So you want Spreadsheet Version Control?

REFERENCE
7 min read

Here at DoltHub, we've had a lot of success with our "So you want..." series of blog posts helping people find Dolt when they are looking for us. Dolt is a lot of things. Dolt is a version controlled database, a Git database, Git for data, data version control, an immutable database, and a decentralized database.

Dolt is not Spreadsheet Version Control. But a lot of our customers migrate to Dolt when their spreadsheet powered system of data management is crumbling under heavy edits from multiple users. Version controlling data currently managed in a spreadsheet becomes a powerful way to increase data quality while still encouraging collaboration.

In this blog, I will discuss the collaborative spreadsheet problem in detail, explain how it breaks down, and then explain some options to remedy the issue, one of which is migrating to Dolt.

Spreadsheet Icon

But there's a Version History in Excel and Google Sheets?

You're right.

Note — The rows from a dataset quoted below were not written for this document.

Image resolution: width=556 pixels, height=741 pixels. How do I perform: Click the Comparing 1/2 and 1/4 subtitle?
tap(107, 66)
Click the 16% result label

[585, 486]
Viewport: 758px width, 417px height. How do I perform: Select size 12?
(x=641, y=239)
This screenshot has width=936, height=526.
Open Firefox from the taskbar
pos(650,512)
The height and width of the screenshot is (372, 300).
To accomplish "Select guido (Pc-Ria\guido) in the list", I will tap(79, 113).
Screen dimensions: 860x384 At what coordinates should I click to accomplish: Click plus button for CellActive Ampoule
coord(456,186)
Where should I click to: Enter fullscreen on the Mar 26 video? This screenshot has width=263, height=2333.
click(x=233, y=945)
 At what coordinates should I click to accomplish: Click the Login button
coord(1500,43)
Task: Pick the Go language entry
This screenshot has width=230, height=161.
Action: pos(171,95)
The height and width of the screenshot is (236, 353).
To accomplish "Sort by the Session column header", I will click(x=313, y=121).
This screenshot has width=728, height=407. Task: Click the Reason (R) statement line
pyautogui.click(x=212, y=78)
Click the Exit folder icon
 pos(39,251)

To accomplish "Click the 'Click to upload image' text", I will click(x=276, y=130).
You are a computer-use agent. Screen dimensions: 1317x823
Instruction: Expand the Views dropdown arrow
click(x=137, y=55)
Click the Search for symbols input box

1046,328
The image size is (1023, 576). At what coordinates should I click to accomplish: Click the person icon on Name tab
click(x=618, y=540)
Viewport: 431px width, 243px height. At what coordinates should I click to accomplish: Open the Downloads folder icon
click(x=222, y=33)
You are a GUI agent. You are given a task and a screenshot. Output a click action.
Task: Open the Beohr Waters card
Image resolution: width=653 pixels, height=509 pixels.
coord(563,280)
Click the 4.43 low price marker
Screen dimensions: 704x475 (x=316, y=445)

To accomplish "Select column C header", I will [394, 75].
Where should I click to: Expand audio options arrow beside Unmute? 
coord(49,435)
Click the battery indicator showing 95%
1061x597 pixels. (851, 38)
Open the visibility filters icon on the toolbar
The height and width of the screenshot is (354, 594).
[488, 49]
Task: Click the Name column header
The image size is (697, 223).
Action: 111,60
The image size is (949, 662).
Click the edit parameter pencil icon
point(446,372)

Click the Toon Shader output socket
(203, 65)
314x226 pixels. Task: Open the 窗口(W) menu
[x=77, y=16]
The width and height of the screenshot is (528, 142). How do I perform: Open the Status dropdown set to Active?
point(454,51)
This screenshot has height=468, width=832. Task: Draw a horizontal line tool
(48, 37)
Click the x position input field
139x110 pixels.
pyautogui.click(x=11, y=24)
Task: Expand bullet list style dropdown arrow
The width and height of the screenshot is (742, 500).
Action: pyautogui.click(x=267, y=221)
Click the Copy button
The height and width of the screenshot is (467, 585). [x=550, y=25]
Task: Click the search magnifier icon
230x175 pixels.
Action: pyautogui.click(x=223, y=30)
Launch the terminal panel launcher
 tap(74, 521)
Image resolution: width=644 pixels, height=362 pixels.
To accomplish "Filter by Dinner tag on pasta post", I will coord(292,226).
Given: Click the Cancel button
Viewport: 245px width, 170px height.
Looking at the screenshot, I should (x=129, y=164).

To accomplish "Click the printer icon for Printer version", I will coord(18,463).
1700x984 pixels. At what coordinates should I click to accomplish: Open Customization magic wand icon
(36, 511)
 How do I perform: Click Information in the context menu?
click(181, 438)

Here's the version history option for the Google Sheet we use to manage our blog writing schedule.

Google Sheets Version History

Similar functionality exists in Microsoft Excel, traditional and online.

But version history is not version control. Version control allows for branch and merge, the ability to asynchronously collaborate on multiple versions in an organized way. Instead of everyone editing the same Google Sheet, you can create you own copy, make edits, see the differences (ie. diffs) between your copy and another copy, and then merge two copies together. That workflow is true version control. No spreadsheet has those features.

Why is there no Version Controlled Spreadsheet?

Version control is hard, both the technology and the user experience.

Branch and merge is a famously hard technical problem. The industry struggled with it for source code until one of the greatest computer scientists who ever lived, Linus Torvalds, creator of Linux, invented Git. Adding version control that scales to spreadsheet's underlying data storage is a hard problem. We here at Dolt know, it's what we do.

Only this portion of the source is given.